Wednesday, January 18, 2012

Ode to Practically Perfect and The Guest House

I had a meltdown last weekend,
and, during that time, I totally
believed that nothing good would
ever come to me again.

This life may be, as Rumi says, A Guest House,
but it's a guest house with lots of guests and only one bathroom;
where another guest (who got up earlier) has clogged up the toilet
and the shower is already cold.

It's a guest house with no clean towels left by the time you get there--
(You should have gotten up earlier!)
And you come back to your room to find your bags have been packed
for you.

And, here, you were almost beginning to get the hang of things,
And you wish you could just stay awhile longer, even if you had
to weather another good ol' meltdown.

Just last weekend, to me, my finest hours seemed
over; I just knew that anything good for me in this life was finished.
that I would never again hear love's sweet call,
never create anything at all,
never see the fruits of my lifelong labors.

How can it be that I am in my sixties,
and sometimes feeling Invisible if no Other exists,
for me.
And, then, of course it happened.
Just when I was ready to say: "Oh, take me, already: There is nothing
more here, for me, on this planet."

Just when I knew my life was over, my friend called:
She-knows-this-guy-she-thinks-is-Perfect-For-Me.
And I looked him up on a website: don'tgiveup.com.
Sure enough, he might be perfect. Or Perfect Enough.

So, we were supposed to meet at a coffee shop (where else?),
but the coffee shop was closed, so we met at the sportsbar next door.
I got there first and I ordered a glass of wine,
And then I looked up at the clock--11 in the morning!!

These meetings make me nervous, even if I don't really know if I'll like the guy.
I wondered if he thought I was a boozer, just because I forgot the time
and ordered a big glass of wine.
He didn't seem to notice though. "Coffee," he told the waitress with authority.

So we talked for a while and then took a walk and said we'd meet again.
And he writes.

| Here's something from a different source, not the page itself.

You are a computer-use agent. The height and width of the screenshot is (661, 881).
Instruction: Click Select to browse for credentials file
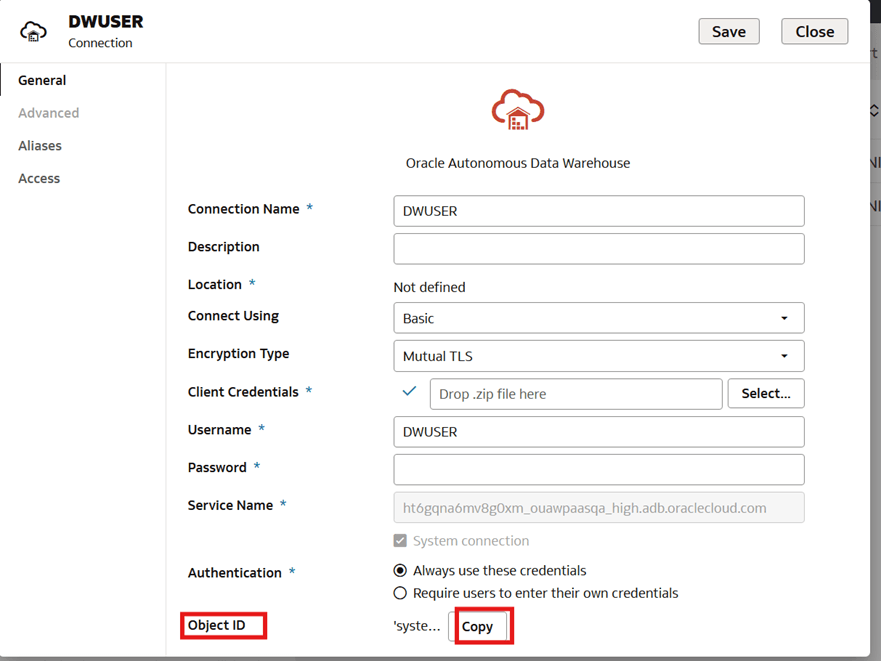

We've been writing e-mails ever since.
And I'd like to tell you that meeting Practically Perfect doesn't make any difference.
But, I'd be lying.Though, maybe it's the "rush" of new-love I'm looking for.

Somehow, a part of me believes I've been born to find the
Other Half of my soul (whether or not Pretty-Perfect is that).
That, in doing that, I will have fulfilled my earthly mission.
So, even the possibility that he (the guy my friend thinks will be Perfect) is Him,
is all I really need.

That, and that my sons are good.
You can take me then, Spirit.
Of course, that's just when I won't want to go anyplace.
Just stay right here, taking it all in.

Just give me this one-more-time, oh Spirit!
One more try at being and finding The Right One.
No more pretending that those ones who are wrong are right.
I think, if I could find that, I might never have a meltdown again.

Oh wait! If I were sick or couldn't write or lost somebody dear,
I would be in Meltdown again, would I not?
Even with Practically Perfect at my side, stroking my hair or holding my hand.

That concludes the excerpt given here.